▸ Brief
Could every entry be set down once more, exactly as given?

▸ Supplied records
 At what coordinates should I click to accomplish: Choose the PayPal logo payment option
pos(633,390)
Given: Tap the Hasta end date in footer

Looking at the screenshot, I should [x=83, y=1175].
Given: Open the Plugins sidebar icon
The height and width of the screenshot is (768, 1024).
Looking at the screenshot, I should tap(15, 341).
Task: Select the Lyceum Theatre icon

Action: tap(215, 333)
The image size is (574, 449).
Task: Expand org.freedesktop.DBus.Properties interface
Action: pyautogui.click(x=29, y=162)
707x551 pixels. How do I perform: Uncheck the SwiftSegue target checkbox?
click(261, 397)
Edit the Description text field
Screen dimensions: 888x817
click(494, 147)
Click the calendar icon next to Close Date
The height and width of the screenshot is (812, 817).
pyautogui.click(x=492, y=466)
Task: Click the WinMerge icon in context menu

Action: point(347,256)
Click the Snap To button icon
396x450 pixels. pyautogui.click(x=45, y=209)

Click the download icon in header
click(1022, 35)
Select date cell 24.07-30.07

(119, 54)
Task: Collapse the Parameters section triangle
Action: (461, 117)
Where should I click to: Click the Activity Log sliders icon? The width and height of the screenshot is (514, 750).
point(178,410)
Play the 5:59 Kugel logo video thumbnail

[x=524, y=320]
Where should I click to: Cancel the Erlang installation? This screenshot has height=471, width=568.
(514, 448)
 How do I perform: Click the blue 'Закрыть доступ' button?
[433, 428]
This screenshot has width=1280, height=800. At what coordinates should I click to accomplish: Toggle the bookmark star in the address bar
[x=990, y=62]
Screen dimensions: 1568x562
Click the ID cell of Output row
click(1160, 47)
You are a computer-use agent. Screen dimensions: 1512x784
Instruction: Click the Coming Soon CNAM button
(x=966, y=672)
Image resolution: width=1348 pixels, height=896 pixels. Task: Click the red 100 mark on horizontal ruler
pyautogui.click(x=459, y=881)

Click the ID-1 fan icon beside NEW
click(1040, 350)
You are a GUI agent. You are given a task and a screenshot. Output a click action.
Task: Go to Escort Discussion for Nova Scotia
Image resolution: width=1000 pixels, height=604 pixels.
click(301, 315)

▸ Answer to this problem
 At what coordinates should I click to accomplish: Choose the PayPal logo payment option
pos(633,390)
Given: Tap the Hasta end date in footer

Looking at the screenshot, I should [x=83, y=1175].
Given: Open the Plugins sidebar icon
The height and width of the screenshot is (768, 1024).
Looking at the screenshot, I should tap(15, 341).
Task: Select the Lyceum Theatre icon

Action: tap(215, 333)
The image size is (574, 449).
Task: Expand org.freedesktop.DBus.Properties interface
Action: pyautogui.click(x=29, y=162)
707x551 pixels. How do I perform: Uncheck the SwiftSegue target checkbox?
click(261, 397)
Edit the Description text field
Screen dimensions: 888x817
click(494, 147)
Click the calendar icon next to Close Date
The height and width of the screenshot is (812, 817).
pyautogui.click(x=492, y=466)
Task: Click the WinMerge icon in context menu

Action: point(347,256)
Click the Snap To button icon
396x450 pixels. pyautogui.click(x=45, y=209)

Click the download icon in header
click(1022, 35)
Select date cell 24.07-30.07

(119, 54)
Task: Collapse the Parameters section triangle
Action: (461, 117)
Where should I click to: Click the Activity Log sliders icon? The width and height of the screenshot is (514, 750).
point(178,410)
Play the 5:59 Kugel logo video thumbnail

[x=524, y=320]
Where should I click to: Cancel the Erlang installation? This screenshot has height=471, width=568.
(514, 448)
 How do I perform: Click the blue 'Закрыть доступ' button?
[433, 428]
This screenshot has width=1280, height=800. At what coordinates should I click to accomplish: Toggle the bookmark star in the address bar
[x=990, y=62]
Screen dimensions: 1568x562
Click the ID cell of Output row
click(1160, 47)
You are a computer-use agent. Screen dimensions: 1512x784
Instruction: Click the Coming Soon CNAM button
(x=966, y=672)
Image resolution: width=1348 pixels, height=896 pixels. Task: Click the red 100 mark on horizontal ruler
pyautogui.click(x=459, y=881)

Click the ID-1 fan icon beside NEW
click(1040, 350)
You are a GUI agent. You are given a task and a screenshot. Output a click action.
Task: Go to Escort Discussion for Nova Scotia
Image resolution: width=1000 pixels, height=604 pixels.
click(301, 315)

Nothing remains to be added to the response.